##### Given text #####

# Buckeye wood?



## richtee (Nov 13, 2007)

Hmmm with the Big Game coming up, I was pondering what to smoke, and what with... Think Buckeye wood<y> is too dense? I KNOW it'll catch fire and BURN like 'ell...
.
.
.


----------



## deejaydebi (Nov 15, 2007)

Buckeye is supposed to be lightweight. I know they make artificial limbs with it but I don't know about smoking with it. It doesn't grow up here.


----------



## peculiarmike (Nov 15, 2007)

It's a nut tree, related to the horse chestnut. Might work.
Have you burned any? How does it smell?
It's around here but I've never burned any.
Do a test burn (not a smoke, hate to waste any good eats  
	

	
	
		
		



		
		
	


	





 ) and see what you think. Let us know.


----------



## richtee (Nov 15, 2007)

OK, people. My bad. It's Ohio State/U of M week, and this was a joke...  Wood<y> Hayes, catches fire , burns like 'ell...

Sigh.  I should have seen this coming I guess. Obtuse trashtalking sometimes backfires   hehe...


----------



## spydermike72 (Nov 15, 2007)

Hey Richtee,

Why would you want to use that godforsaken nut wood 
	

	
	
		
		



		
		
	


	





  I hear it stinks to high heaven!! You can smell it once you cross the border going south on I-75 or US-23 and it doesnt stop until you hit Kentucky!!

##### Collected data #####

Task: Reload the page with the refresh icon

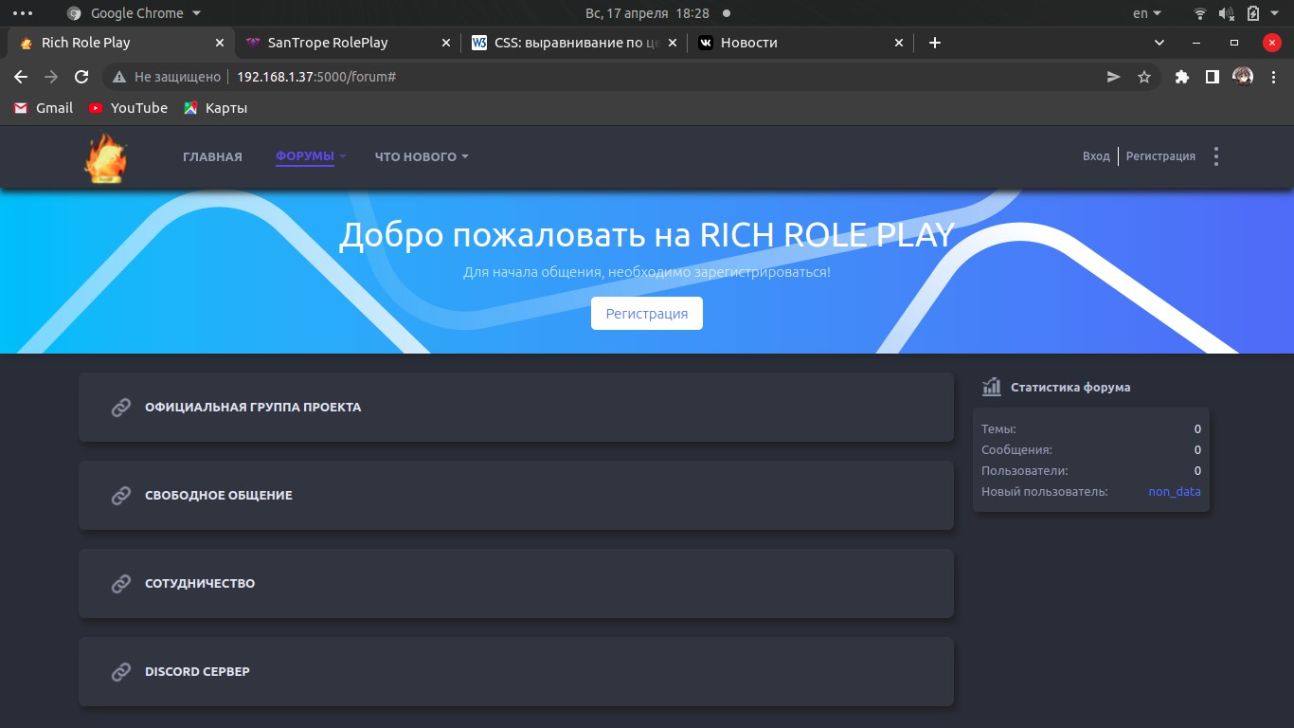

#####

■ **Complete the following**:
(A) Transcribe the stretch of the Buckeye wood thread from "Buckeye is supposed" through "peculiarmike (Nov 15, 2007)".
(B) List every username that posts in the Buckeye wood thread, giving each name only once.
(C) Resume the Buckeye wood thread after its last post.

■ **Answers to the problems**:
(A)
Buckeye is supposed to be lightweight. I know they make artificial limbs with it but I don't know about smoking with it. It doesn't grow up here.


----------



## peculiarmike (Nov 15, 2007)

(B) richtee, deejaydebi, peculiarmike, spydermike72

(C)
Use something good like a Sugar Maple or Michigan Apple wood!! 
	

	
	
		
		



		
		
	


	





Hail to the Victors!!!!

p.s. I caught on to your trash talking immediately!!


----------



## richtee (Nov 15, 2007)

I think TwisterTail did too...but was befuddled by my rapier-like Wolverine wit.  ;{)


----------



## spydermike72 (Nov 15, 2007)

Yep, you have to keep that in mind when talking to buckeyes fans :)


----------



## twistertail (Nov 15, 2007)

There will be plenty of SMOKED WOLVERINE Saturday afternoon!


----------



## richtee (Nov 15, 2007)

Hmm dunno 'bout that...that's one tough hombre, the Wolverine!


----------



## twistertail (Nov 15, 2007)

I'm not too worried, coach Tressle got some tips from Appalachian State.


----------



## spydermike72 (Nov 15, 2007)

Good One Twister!! I hope the Sweater Vest has been talking to App State. I heard that Lloyd Carr was spotted in Illinois this week near the University of Illinois campus...


----------



## peculiarmike (Nov 15, 2007)

You're no good Rich.
Guess you have to care about junior professional sports.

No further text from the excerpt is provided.